# Required tasks:
**A)** From the Slurm page, list every command named under "daily work commands are," each with its stated purpose.
**B)** Condense the bulleted block on the Slurm page that begins "plenty of documentation can be found" into a shorter version that keeps its main facts.

[START OF Document excerpt]

Slurm

Aus PC2 Doc
Wechseln zu: Navigation, Suche

Workload Manager - SLURM

The Noctua1 system uses the Simple Linux Utility for Resource Management (SLURM)

  • plenty of documentation can be found on https://slurm.schedmd.com/documentation.html
  • daily work commands are
    • sbatch - submit a batch script to SLURM
    • srun - run parallel job
    • scancel - signal or cancel job under the control of SLURM
    • squeue - information about running jobs
    • sinfo - info about the partitions and nodes
    • scluster - info about currently allocated, free and offlined nodes
  • the entire information about your program execution is contained in a batch script which is submitted via sbatch
  • the batch script contains one or more parallel jobs runs executed via srun (job step).

SLURM Configuration on Noctua

Changelog

  • 29.05.2019: we change the monthly windows to sliding windows of 30 days

Basic Configuration

  • Slurm runs in private node:
    • squeue you will only show your own jobs. Please use scluster if you are interested in the number of currently free, used drained or offline compute nodes.

[END OF Document excerpt]
[START OF Material]

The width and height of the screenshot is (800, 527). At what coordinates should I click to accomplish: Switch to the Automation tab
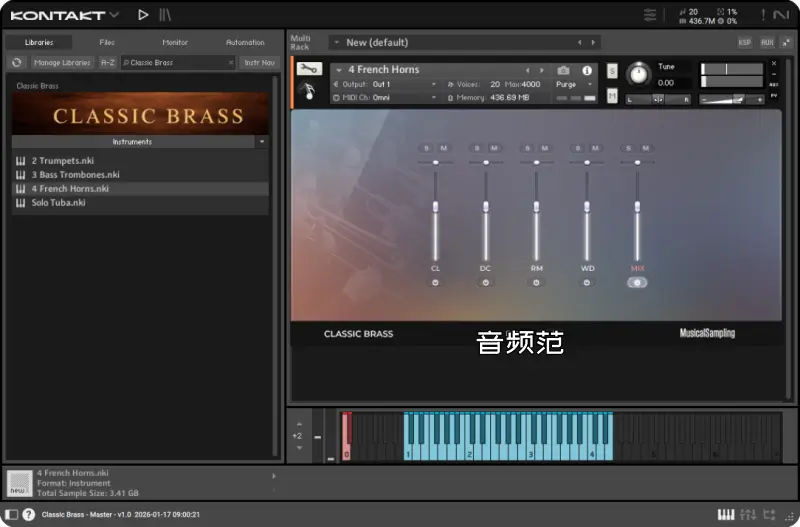pos(245,42)
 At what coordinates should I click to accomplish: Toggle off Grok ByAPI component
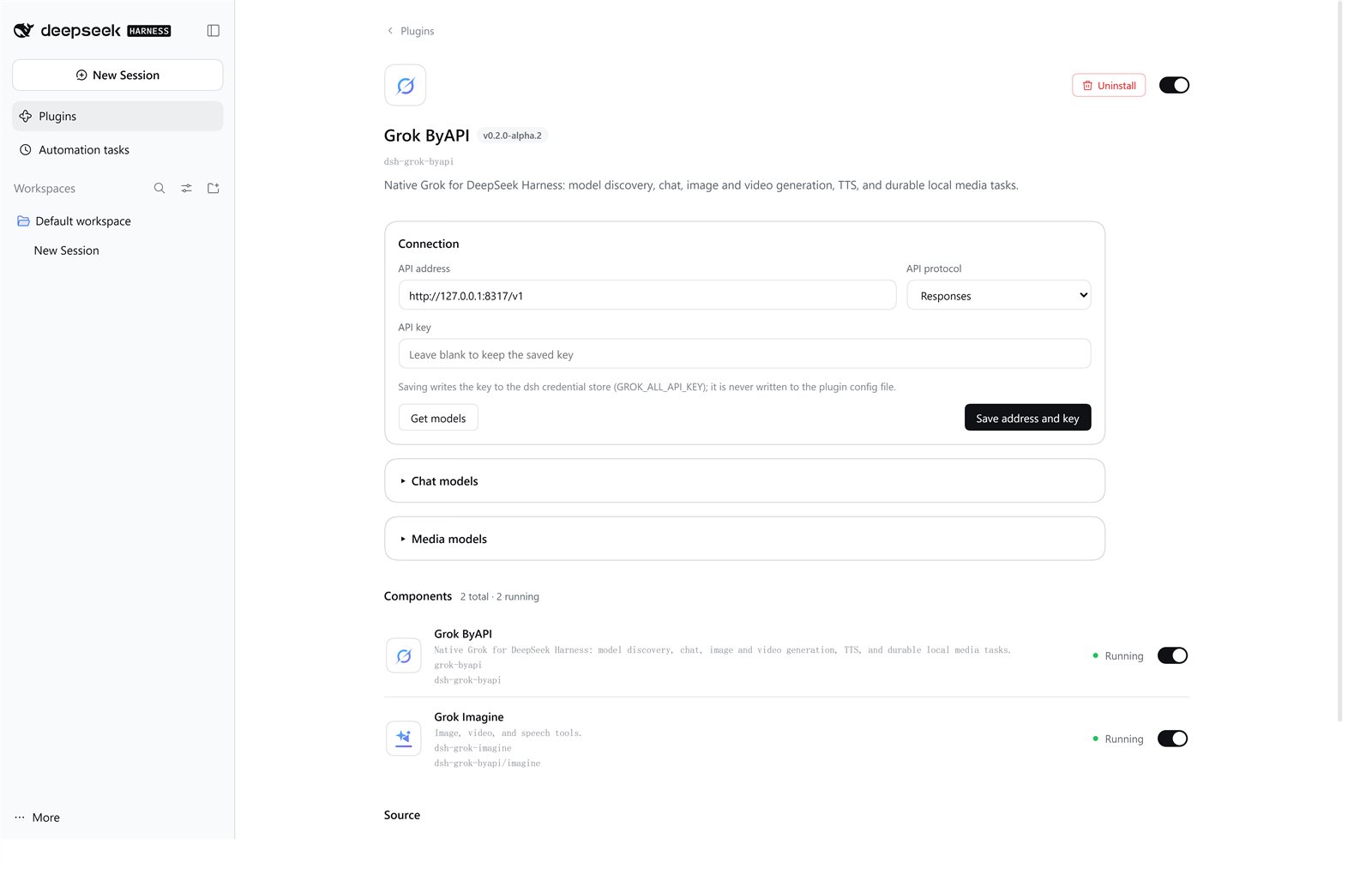click(x=1172, y=656)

[END OF Material]

# Solutions:
**A)**
- sbatch: submit a batch script to SLURM
- srun: run a parallel job
- scancel: signal or cancel a job under the control of SLURM
- squeue: information about running jobs
- sinfo: info about the partitions and nodes
- scluster: info about currently allocated, free and offlined nodes

**B)**
Documentation is available at https://slurm.schedmd.com/documentation.html. The daily commands are:
- sbatch: submits batch scripts
- srun: runs parallel jobs
- scancel: signals or cancels jobs
- squeue: shows running jobs
- sinfo: shows partitions and nodes
- scluster: shows allocated, free and offlined nodes

A batch script holds all the information about a program's execution and is submitted with sbatch. It contains one or more parallel job runs, called job steps, which are executed through srun.